The system of Keys is already paying off big time. On the one hand Kayman has almost leveled up, as Sandro is more talkative and offered plenty of actions and commentary to represent his character's race, culture, beliefs and needs.
This in turn prompted Isa to be more daring in having Roderick express himself, which led Kayman to not only talk about himself but also to ask about Roderick's stuff.
Just like with Moves, I am still pointing out moments in the fiction that could be seen as triggering a Key, sometimes right there and then, sometimes at the end of a scene or of the whole session (when the End Session move asks you to reconsider your Keys and Drives anyway). The game mechanics are slowly and gently influencing Protagonists' play habits.

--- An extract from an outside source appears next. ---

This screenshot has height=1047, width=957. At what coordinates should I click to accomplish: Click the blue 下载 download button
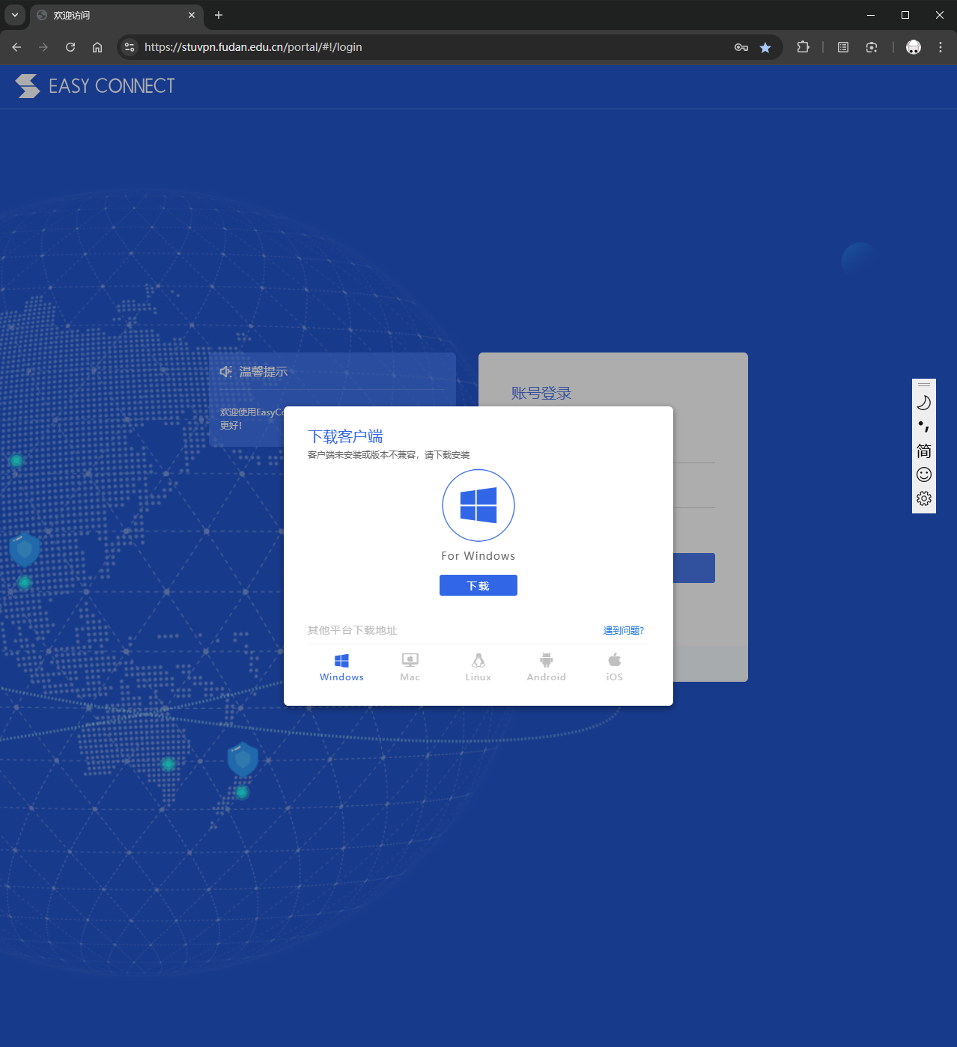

Another thing that pleasantly surprised me was how good and effective some classic Apocalypse World principles are, that unfortunately I rarely see put to good use by GMs. For example the not so glamorous but oh so useful Think Off Screen Too principle leading, on a 1-6 roll, to the creation of a countdown but also to the immediate success of the on screen Protagonist action.

The reasoning being:
- when you have invisible stuff happening off screen
- you are still supposed to have things evolving on screen
- but Protagonist failure would equate to a second World move
- which is not allowed
- while Protagonist success evolves things just fine

- so create/advance a countdown AND let the Protagonist on screen action succeed

This reasoning can be more or less inferred from AW2 text by piecing together threads and hints. Although in more than one occasion the examples provided have the MC smack the Players with more than one Hard Move at the same time. And the concept of a Hard Move producing on screen success, even if balanced by off screen badness, is never very highlighted. Which exemplifies my initial problem and explains why I so rarely see such technique used in actual play: if a GM needs to do detective work in order to know how to play, then the rules’ effectiveness is diminished as a source of knowledge, and people revert to looking for how-tos in tribal interpretation and common sense.